Dagli Scritti di fra Girolamo M. Biasi
"Le piccole cose"
" Gesù non vuole da me cose straordinarie;
vuole però che gli sia fedele nelle cose piccole,
e che in queste gli dia prova del mio amore.
Perciò prometto ora a Gesù di star molto vigilante…
Gesù mi dice che chi è fedele nel poco sarà fedele anche nel molto, e chi nel poco è infedele lo sarà anche nel molto. Non lo so anch’io per esperienza? Su via, cominciamo subito: fedeltà alle regole benchè piccole, prontezza nell’ubbidire, diligenza in ogni cosa; così Gesù sarà contento, e copiose spargerà su di me le celesti sue grazie e benedizioni "


Per approfondimenti su P. Girolamo Biasi vedi: 
Provincia Patavina Frati Minori Conventuali
Associazione "amici di P. Girolamo"
santi e beati

sabato 20 agosto 2016

E DOPO LA GMG A CRACOVIA.... CHE SI FA?

Cari amici in cammino e in ricerca vocazionale, il Signore vi dia pace.
Sto ricevendo, in questi giorni,  tantissime testimonianze di giovani che hanno partecipato alla GMG a Cracovia. Mi colpisce il travolgente entusiasmo per l'esperienza vissuta, ma anche le molte domande che questa sta suscitando, della serie: E ora cosa posso fare?

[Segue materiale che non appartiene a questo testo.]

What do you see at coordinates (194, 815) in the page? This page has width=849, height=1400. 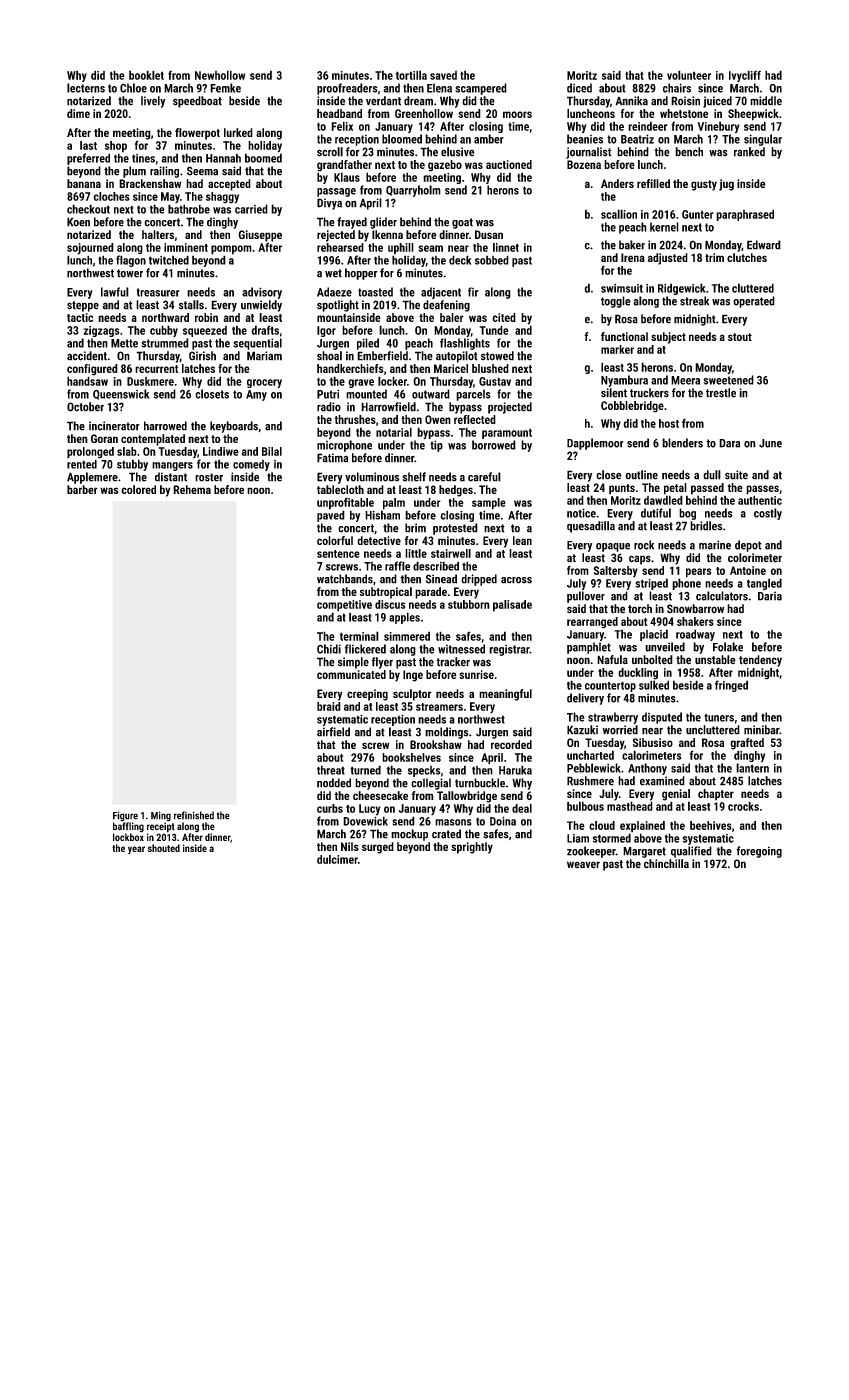 I see `refinished` at bounding box center [194, 815].
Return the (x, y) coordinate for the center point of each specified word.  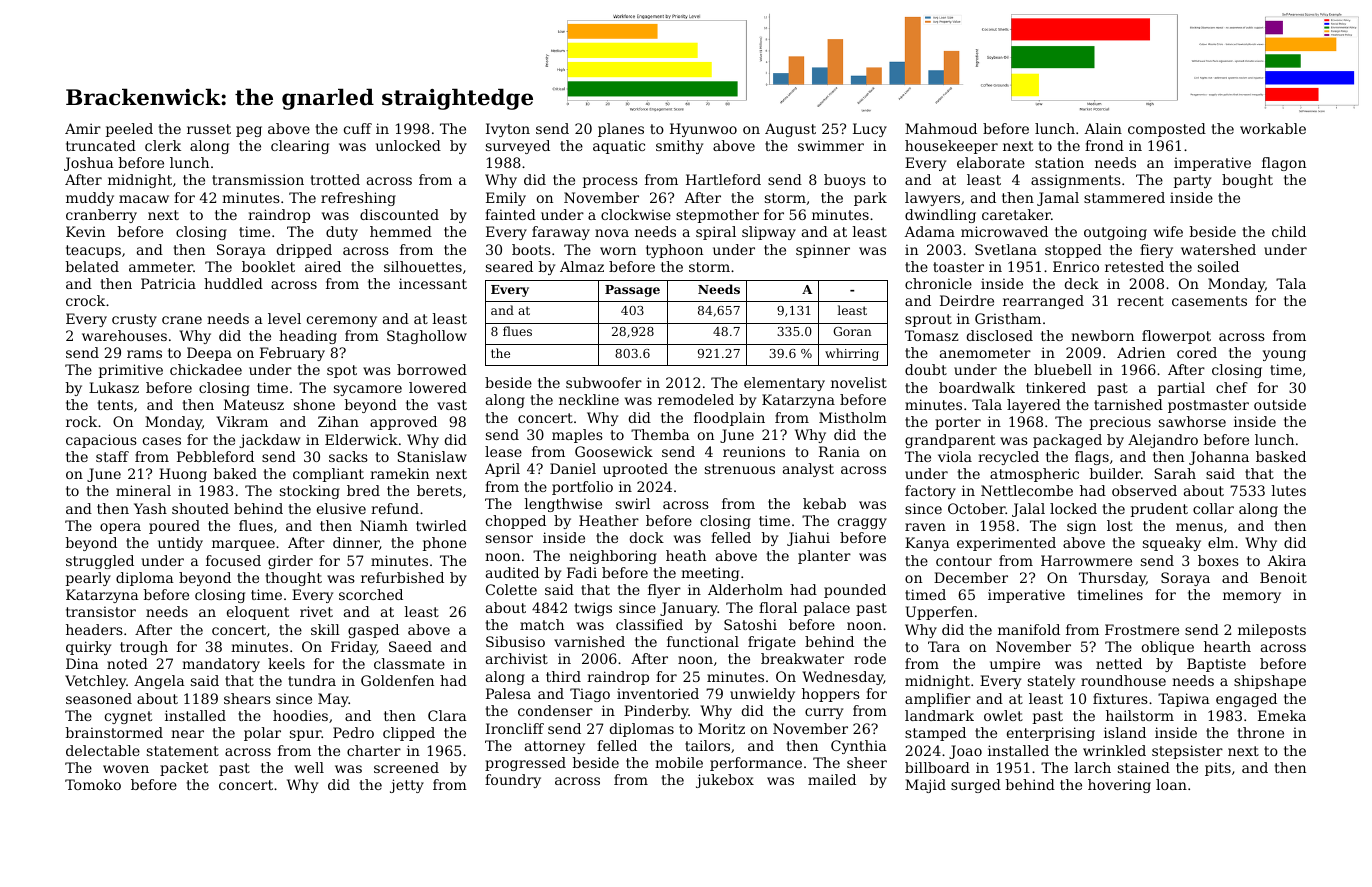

A cosa mi chiama il Signore? Come vivere ancora la gioia di quei giorni? Qual'è la strada in cui orientare la mia vita secondo lo spirito della GMG ? Come rispondere agli inviti del Papa? E così via...
Vi propongo di seguito una delle tante mail pervenutami. E' di un giovanissimo, Alessandro (17 anni). Ometto per questioni di privacy alcuni aspetti molto personali. Lo affido alla vostra preghiera. Al Signore Gesù sempre la nostra lode.
fra Alberto  (fra.alberto.tortelli@gmail.com)


MAIL DI ALESSANDRO
Caro fra Alberto,
Sono Alessandro, ho 17 anni e vengo dalla provincia di (...). Sono tornato dalla giornata mondiale della gioventù poche ore fa e ho iniziato a pensare ... A pensare alla mia vita.
Durante la giornata un ragazzo della mia parrocchia di 20 anni ha comunicato il suo ingresso a settembre in seminario e io da qualche ora ho iniziato a interrogarmi sul mio futuro.
Quando si finisce la scuola superiore ci si pongono due interrogativi... Se proseguire gli studi o se prendere un anno sabbatico per scegliere cosa fare della propria vita... Io mi sento già come se vivessi in questo anno sabbatico... Sono da sempre stato affascinato dalla figura di San Francesco conosciuto per la prima volta grazie a mio padre guardando un film dove era interpretato da Raul Bova. Poi ho visitato la basilica un paio di anni fa e da lì sono stato catturato ancora di più dall'amore di Dio in  San Francesco. La mia giovane vita spirituale si è sviluppata negli anni in un campeggio estivo ... Molto forte a Cracovia è stato il momento della Confessione e del perdono.. (...) Ora sono molto confuso ... (...)  Quanti frati ho visto in questi giorni... Mi affascina troppo la vostra vita ... Non so se questa è una vera e propria chiamata ...Anzi probabilmente non lo è ... Pensa che domani partirò come aiuto educatore per il campo "giovanissimi" della mia parrocchia e il tema è proprio San Francesco... Il destino voluto dal nostro Padre é proprio strano ... Quando prego mi sento attraversare da una brezza leggera che mi fa stare meglio... Sono confuso ... Buona serata ...aspetto una risposta caro fra Alberto...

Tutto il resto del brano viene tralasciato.